Malta, a member of the European Union, abounds in history and culture and is blessed by a mild and congenial Mediterranean climate. It is a small island of 300 square kilometers with a small population of 413,000 known for its friendliness and hospitality.
Malta’s numerous archeological sites bear witness to an intriguing pre-historic era stretching well beyond Phoenician times interlacing the cultures and civilizations that swept the Mediterranean and which have left their visible marks. The Carthaginians, the Romans, the Arabs, the Normans, the Knights of St. John of Jerusalem, the French and the British have left legacies to posterity which altogether make Malta so unique. Malta became independent in 1964 .

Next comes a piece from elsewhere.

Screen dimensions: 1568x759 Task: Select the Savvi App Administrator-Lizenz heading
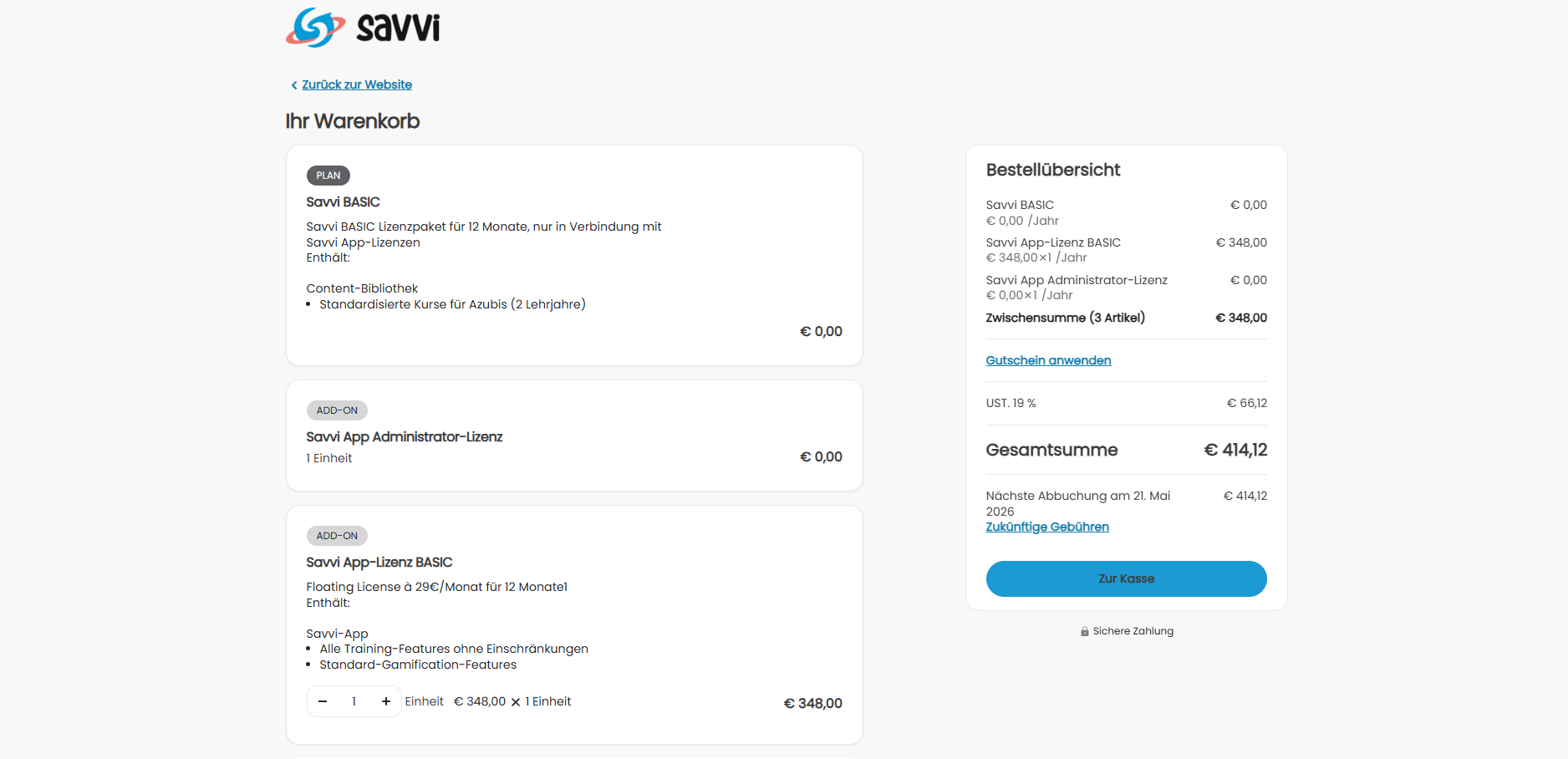point(405,437)
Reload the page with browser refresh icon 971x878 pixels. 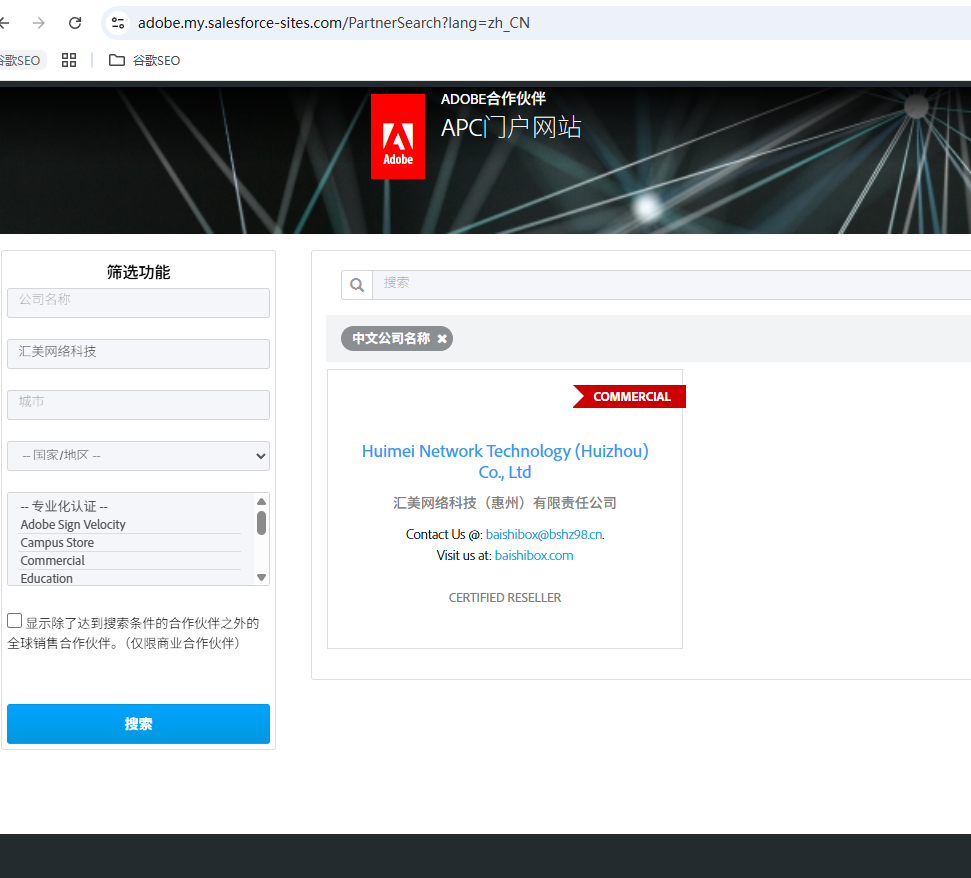[x=75, y=23]
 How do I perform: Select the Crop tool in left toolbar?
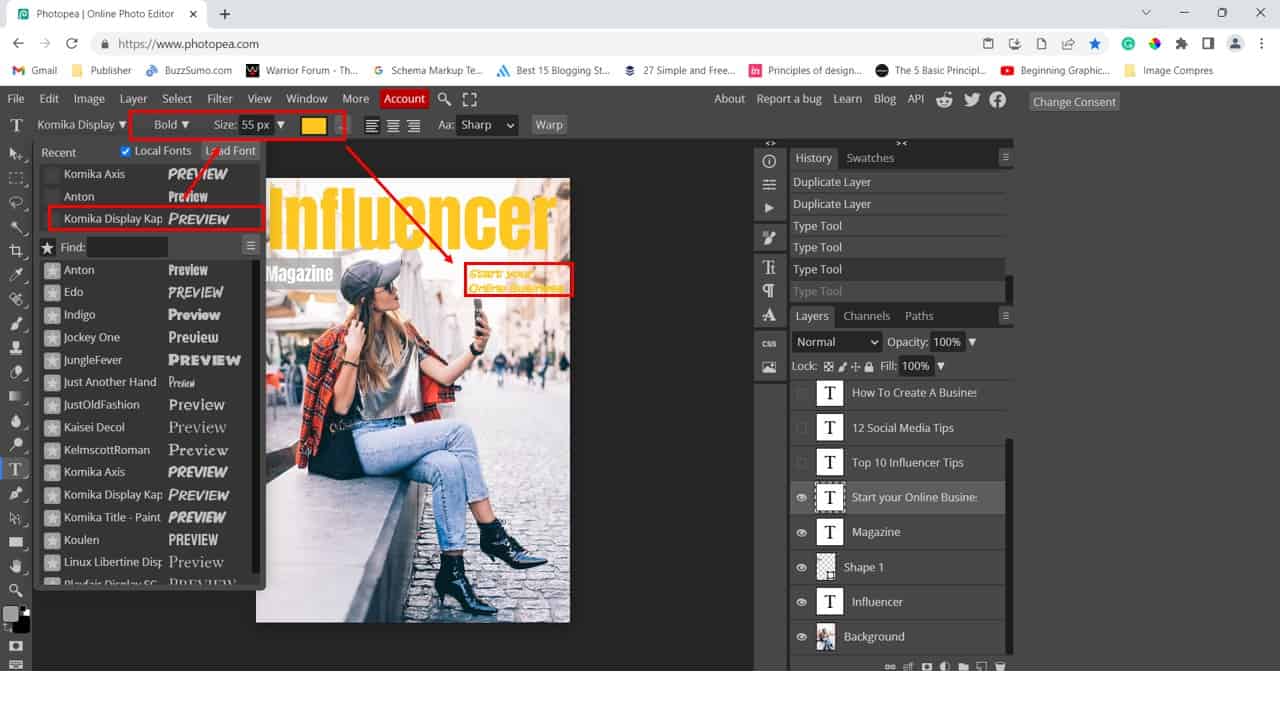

Malta is within easy reach of any country in Europe and the world. There are daily flights to Rome and London and several flights a week to major cities in Europe, North Africa and the Middle East. Sicily can be reached by a fast hydrofoil and three times a week, by a passenger /ro-ro liner. All this makes Malta an ideal site for an international centre and seat of learning.
From time immemorial, Malta’s destiny has been intimately linked to the sea. Its strategic location in the center of the Mediterranean – coupled with its excellent, deep and sheltered harbours – has been mainly responsible for Malta’s development as a maritime centre. Its harbours provided a safe and useful haven on the major sea-routes and established Malta as a major entrepot for trade and an important bunkering station.
Within the Mediterranean, maritime navigation, trade and commerce have flourished under the influence of widely accepted and respected rules of maritime law, at times codified as in the Consolato del Mare. Malta’s maritime role has ensured that the study and practice of maritime law has flourished amongst the island’s legal profession. Indeed, it is this legal tradition which contributed to the formulation of the Maltese initiative at the 1967 United Nations General Assembly that culminated in the adoption of the 1982 United Nations Convention on the Law of the Sea. Malta also hosts the Regional Marine Pollution Emergency Response Centre for the Mediterranean Sea (REMPEC), established under the Mediterranean Action Plan of the United Nations Environment Programme (UNEP) and administered by IMO.
Valletta seen from the University Campus
Geographical Location and Climate
Malta is a small island (27km x 14.4 km) located in a strategic position in the center of the Mediterranean, between Italy (Sicily) and Tunisia. It has much of historical and cultural interest for visitors and has long maintained an interest in maritime affairs.
The climate is generally warm. Temperatures are as follows:
35 degrees celsius highest summer temperature
In the winter, the weather may become cold and stormy from time to time. Students are advised to bring appropriate warm and waterproof clothing for winter, as no clothing allowance is available. Further details can be obtained from www.maltaweather.com
The currency in Malta is the Euro. For more information about exchange rates visit the website of the Central Bank of Malta www.centralbankmalta.com.
Rental accommodation is available in residential areas, in the vicinity of the University. The monthly rent of a modest furnished apartment is approximately 300 to 500 Euro, depending on the number of bedrooms. The monthly expenses of food and other living costs could amount to 240 to 340 Euro per person depending on one’s lifestyle.